++++ 提取文本

# Step 1: Data Preprocessing
### Importing the libraries

In [1]:
import pandas as pd
import numpy as np

### Importing the dataset

In [2]:
dataset = pd.read_csv('../datasets/50_Startups.csv')
# 这行代码选择了 dataset 中的所有行（:）和除最后一列之外的所有列（:-1），并将其存储在变量 X 中。这表示 X 包含了数据集的特征数据，而最后一列则被排除在外。
X = dataset.iloc[:,:-1].values
Y = dataset.iloc[:,4].values

### Encoding Categorical data

R&D Spend,Administration,Marketing Spend,State,Profit
165349.2,136897.8,471784.1,New York,192261.83
162597.7,151377.59,443898.53,California,191792.06
153441.51,101145.55,407934.54,Florida,191050.39
144372.41,118671.85,383199.62,New York,182901.99
142107.34,91391.77,366168.42,Florida,166187.94

根据提供的数据集，经过标签编码和独热编码的过程后，数据集 X 的变化如下：
+-----+--------------+----------------+------------------+-------+-----------------------+
|     | R&D Spend    | Administration | Marketing Spend  | State | Profit                |
+-----+--------------+----------------+------------------+-------+-----------------------+
| 0   | 165349.2     | 136897.8       | 471784.1         | 2     | 192261.83             |
| 1   | 162597.7     | 151377.59      | 443898.53        | 0     | 191792.06             |
| 2   | 153441.51    | 101145.55      | 407934.54        | 1     | 191050.39             |
| 3   | 144372.41    | 118671.85      | 383199.62        | 2     | 182901.99             |
| 4   | 142107.34    | 91391.77       | 366168.42        | 1     | 166187.94             |
+-----+--------------+----------------+------------------+-------+-----------------------+
其中，"State" 列经过标签编码后被转换为整数标签：

New York 转换为 2
California 转换为 0
Florida 转换为 1
然后，针对 "State" 列进行独热编码，将其转换为三个新的二进制特征列：

"State_New York"：[1, 0, 0]
"State_California"：[0, 1, 0]
"State_Florida"：[0, 0, 1]
X = [[0.0, 0.0, 1.0, 165349.2, 136897.8, 471784.1, 192261.83],
     [1.0, 0.0, 0.0, 162597.7, 151377.59, 443898.53, 191792.06],
     [0.0, 1.0, 0.0, 153441.51, 101145.55, 407934.54, 191050.39],
     [0.0, 0.0, 1.0, 144372.41, 118671.85, 383199.62, 182901.99],
     [0.0, 1.0, 0.0, 142107.34, 91391.77, 366168.42, 166187.94]]

最终，数据集 X 包含了经过标签编码和独热编码处理后的特征列。

In [6]:
from sklearn.preprocessing import LabelEncoder,OneHotEncoder
labelencoder = LabelEncoder()
# X[:, 3] = labelencoder.fit_transform(X[:, 3])：这行代码将第四列数据（索引为3）进行标签编码，并将编码后的结果覆盖原始数据中的第四列。标签编码是指将每个类别映射为一个整数，用于表示该类别。
X[:,3] = labelencoder.fit_transform(X[:,3])
onehotencoder = OneHotEncoder()
# X = onehotencoder.fit_transform(X).toarray()：这行代码使用 OneHotEncoder 对象对数据集 X 进行独热编码，并将编码后的结果转换为一个密集的 NumPy 数组。
X = onehotencoder.fit_transform(X).toarray()

### Avoiding Dummy Variable Trap

In [8]:
X = X[: , 1:]

### Splitting the dataset into the training set and test set

In [9]:
from sklearn.model_selection import train_test_split
X_train,X_test,Y_train,Y_test = train_test_split(X,Y,test_size=0.2,random_state=0)

### Step 2:Fitting  Multiple linear regression to the training set

In [10]:
from sklearn.linear_model import LinearRegression
regressor = LinearRegression()
regressor.fit(X_train,Y_train)

### Step 3: Predicting the Test set results

In [11]:
y_pred = regressor.predict(X_test)

++++++++
++++ 所给信息

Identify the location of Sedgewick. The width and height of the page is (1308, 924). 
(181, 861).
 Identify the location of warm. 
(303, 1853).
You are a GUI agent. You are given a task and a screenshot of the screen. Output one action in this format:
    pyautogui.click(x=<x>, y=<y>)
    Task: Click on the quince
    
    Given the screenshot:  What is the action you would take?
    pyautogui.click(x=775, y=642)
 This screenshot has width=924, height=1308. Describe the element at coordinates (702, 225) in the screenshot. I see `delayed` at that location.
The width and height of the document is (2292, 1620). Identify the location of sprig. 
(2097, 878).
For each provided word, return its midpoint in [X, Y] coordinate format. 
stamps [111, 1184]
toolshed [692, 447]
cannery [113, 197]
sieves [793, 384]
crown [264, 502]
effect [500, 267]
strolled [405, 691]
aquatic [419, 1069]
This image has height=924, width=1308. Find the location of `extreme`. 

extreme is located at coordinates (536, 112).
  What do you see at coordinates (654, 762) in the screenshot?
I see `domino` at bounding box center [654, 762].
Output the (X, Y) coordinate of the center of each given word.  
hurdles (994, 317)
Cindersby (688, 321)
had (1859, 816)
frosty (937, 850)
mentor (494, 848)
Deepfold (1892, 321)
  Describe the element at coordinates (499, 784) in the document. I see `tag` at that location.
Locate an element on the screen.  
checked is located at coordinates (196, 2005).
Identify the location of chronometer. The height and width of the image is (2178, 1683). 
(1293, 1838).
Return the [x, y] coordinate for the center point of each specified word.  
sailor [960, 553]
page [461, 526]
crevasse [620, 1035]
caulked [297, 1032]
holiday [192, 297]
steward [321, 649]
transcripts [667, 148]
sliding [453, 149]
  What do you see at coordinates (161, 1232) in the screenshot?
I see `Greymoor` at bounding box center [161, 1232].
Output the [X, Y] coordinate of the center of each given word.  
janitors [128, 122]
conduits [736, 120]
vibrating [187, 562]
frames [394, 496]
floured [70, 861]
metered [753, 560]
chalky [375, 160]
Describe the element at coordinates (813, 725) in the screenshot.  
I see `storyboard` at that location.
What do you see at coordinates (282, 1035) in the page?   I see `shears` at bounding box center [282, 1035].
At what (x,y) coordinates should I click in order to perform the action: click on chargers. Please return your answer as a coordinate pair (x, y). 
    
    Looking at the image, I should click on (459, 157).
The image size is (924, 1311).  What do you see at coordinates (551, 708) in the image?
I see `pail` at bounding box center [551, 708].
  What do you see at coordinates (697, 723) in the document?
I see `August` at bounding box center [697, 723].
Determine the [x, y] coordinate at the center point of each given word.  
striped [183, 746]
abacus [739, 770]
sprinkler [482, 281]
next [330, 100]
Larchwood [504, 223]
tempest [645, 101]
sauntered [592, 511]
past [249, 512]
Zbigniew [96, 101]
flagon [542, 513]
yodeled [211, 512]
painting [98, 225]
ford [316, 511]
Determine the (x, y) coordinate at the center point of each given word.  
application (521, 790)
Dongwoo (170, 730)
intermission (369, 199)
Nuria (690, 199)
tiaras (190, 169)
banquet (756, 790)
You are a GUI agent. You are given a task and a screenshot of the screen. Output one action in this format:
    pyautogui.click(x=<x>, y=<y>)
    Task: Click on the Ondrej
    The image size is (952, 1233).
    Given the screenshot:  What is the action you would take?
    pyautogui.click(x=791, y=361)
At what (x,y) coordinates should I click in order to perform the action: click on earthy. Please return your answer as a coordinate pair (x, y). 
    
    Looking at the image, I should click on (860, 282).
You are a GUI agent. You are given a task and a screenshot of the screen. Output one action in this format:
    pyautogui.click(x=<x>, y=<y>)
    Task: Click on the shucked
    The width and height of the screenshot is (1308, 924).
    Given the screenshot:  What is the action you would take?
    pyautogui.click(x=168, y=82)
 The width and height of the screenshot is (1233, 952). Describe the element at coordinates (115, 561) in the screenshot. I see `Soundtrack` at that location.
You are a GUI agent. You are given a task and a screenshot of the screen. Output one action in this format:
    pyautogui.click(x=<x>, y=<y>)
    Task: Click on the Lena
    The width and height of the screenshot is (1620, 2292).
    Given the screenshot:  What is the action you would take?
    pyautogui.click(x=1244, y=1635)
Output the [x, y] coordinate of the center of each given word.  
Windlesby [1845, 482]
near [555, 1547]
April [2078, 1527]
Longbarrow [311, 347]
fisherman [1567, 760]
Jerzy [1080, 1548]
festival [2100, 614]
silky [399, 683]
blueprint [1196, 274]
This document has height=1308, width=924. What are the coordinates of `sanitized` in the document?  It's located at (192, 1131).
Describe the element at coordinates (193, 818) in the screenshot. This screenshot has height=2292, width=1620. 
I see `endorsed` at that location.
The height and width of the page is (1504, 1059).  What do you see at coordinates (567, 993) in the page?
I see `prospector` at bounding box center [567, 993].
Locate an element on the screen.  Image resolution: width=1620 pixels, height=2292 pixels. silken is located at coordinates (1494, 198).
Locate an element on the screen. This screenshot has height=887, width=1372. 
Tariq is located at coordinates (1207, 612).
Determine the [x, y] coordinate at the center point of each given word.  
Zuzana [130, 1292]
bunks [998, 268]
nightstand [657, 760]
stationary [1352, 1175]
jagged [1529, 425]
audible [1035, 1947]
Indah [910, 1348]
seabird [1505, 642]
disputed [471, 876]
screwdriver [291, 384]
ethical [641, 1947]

++++++++

练习目标 =>
请根据提取文本回答：划分训练集和测试集时，train_test_split 的 test_size 参数设为多少？

书面回答 =>
test_size 设为 0.2。